Maybe a shotout to Nick Gammom about his ADC page. I saw that you ran into the same problem using analogRead() at the higer prescale values. Might want to alert readers that they need to delay some between setting the mux and starting a read.

With the standard 125kHz ADC clock 10k input resistance or less is needed for proper settling,
with faster clocking this impedance must drop in proportion, with slower clocking it can rise. The
sample/hold circuit has 1.5 ADC clock cycles for settling to occur (12us in the default case) if
the multiplexor has just been switched to a different pin. The sample/hold capacitor on the chip has
to charge to within less than one part in 1000 in that window, which is why the source impedance
is all important.

It is normal to drive an ADC from a much lower impedance than 10k.

What resistor values were used.
Did you try 100n caps from the analogue inputs to ground.
That should give the A/D a "solid" voltage to sample from.
Leo..

The resistors were 4 x 330 ohms in series between 5v and gnd.

From the way the readings were going, it looked like it was a function of the sample and hold not having enough time to fully charge. The input tied to +5v was the first one to show signs of things not being right. It had the longest to charge. And there was no series resistance to the input.
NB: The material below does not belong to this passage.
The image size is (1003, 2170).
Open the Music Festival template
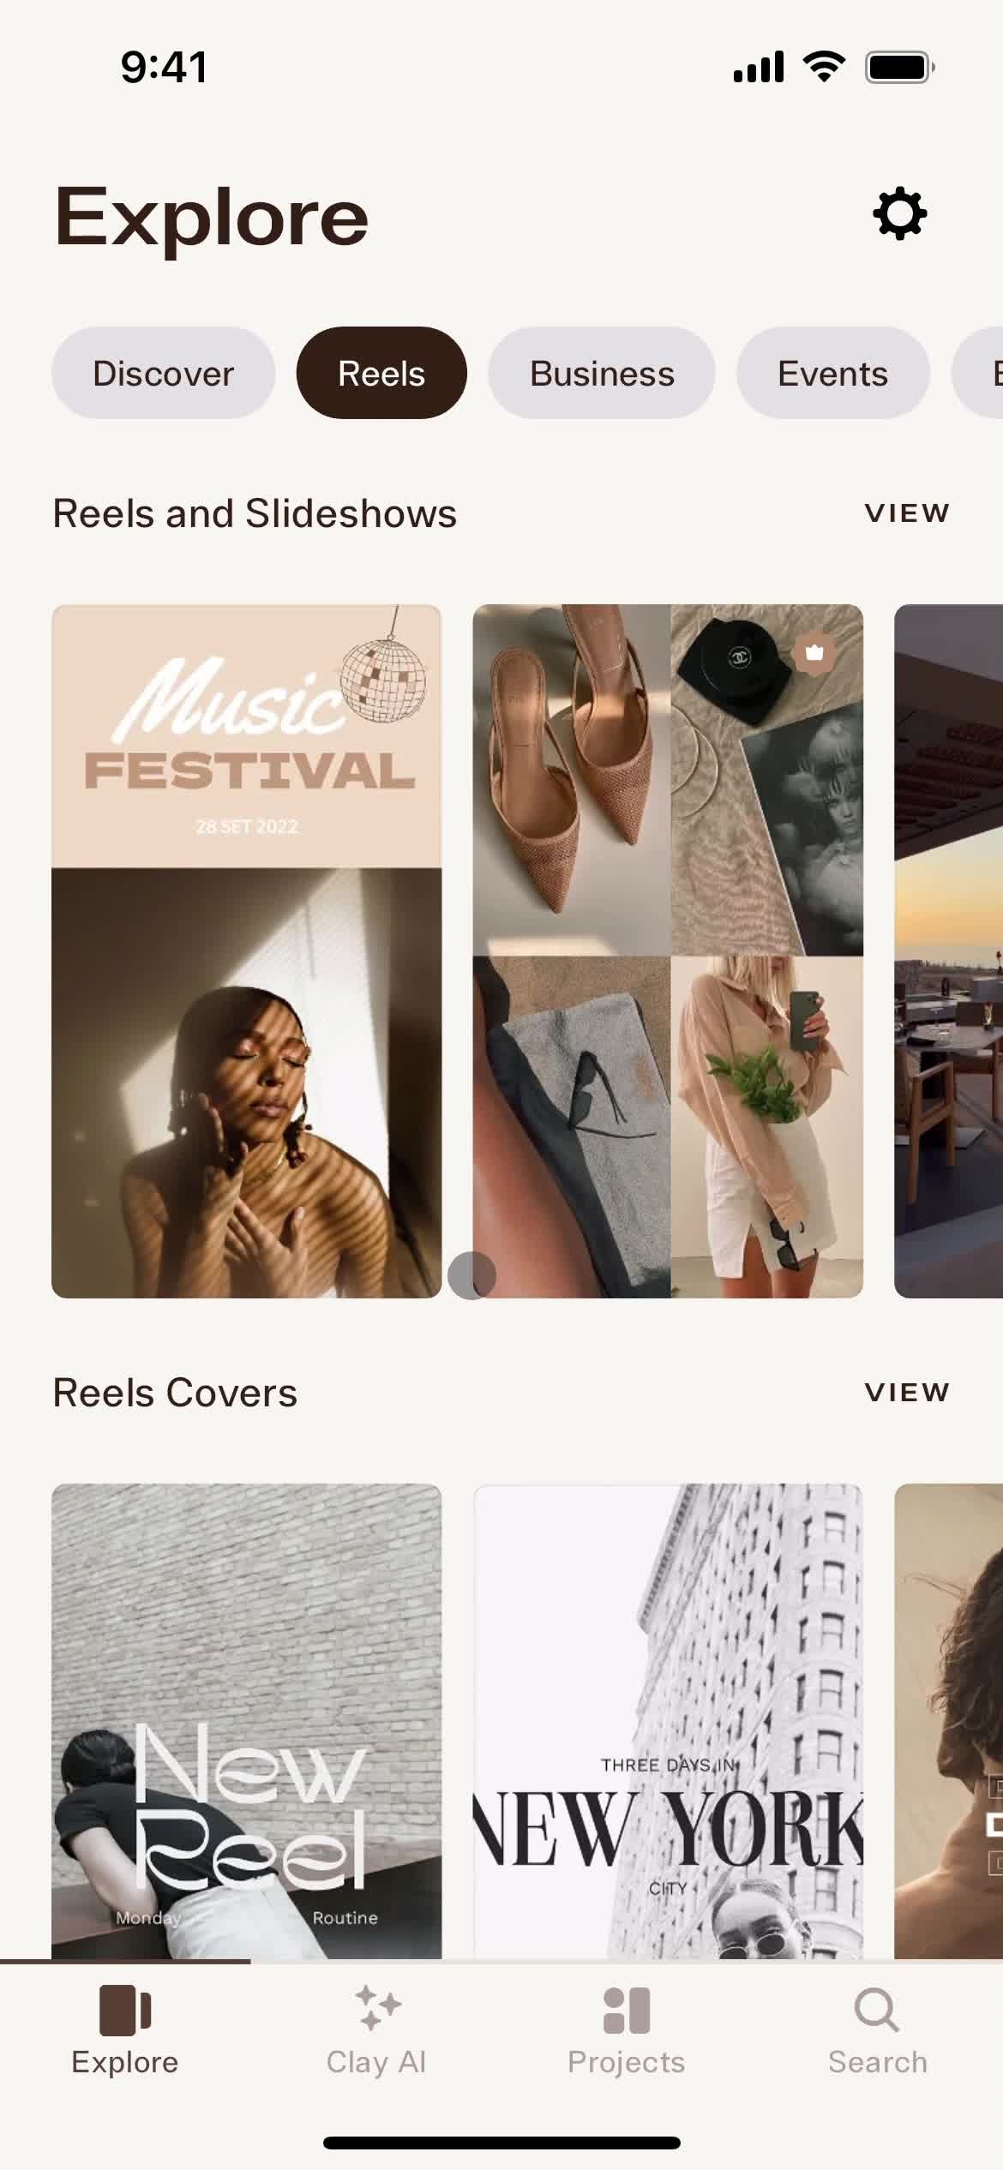click(247, 951)
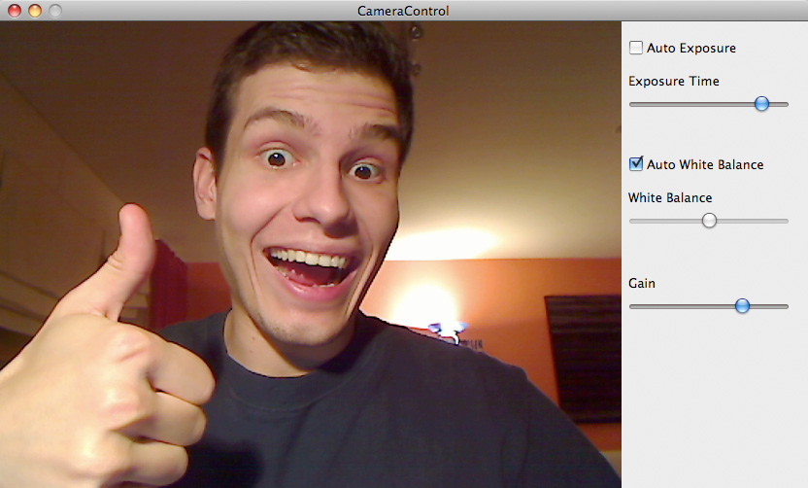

From what I can make out from the data sheet, it shows the timing between the mux being set and the sample and hold being 1 1/2 clocks, but no times are given. A min would be nice.

I think I read in the data sheet that the part was not "qualified" with a prescaler clock above 1 MHz. I can't find that reference right now, but maybe that is a back handed way of saying that there needs to be at least 1.5 uS between the mux being changed and the sample and hold.

As far as the 100 nf cap goes, I didn't add one. From the schematics of the board, it looks like there are three 100 nf to begin with, C4, C5, and C6, so I didn't add any more.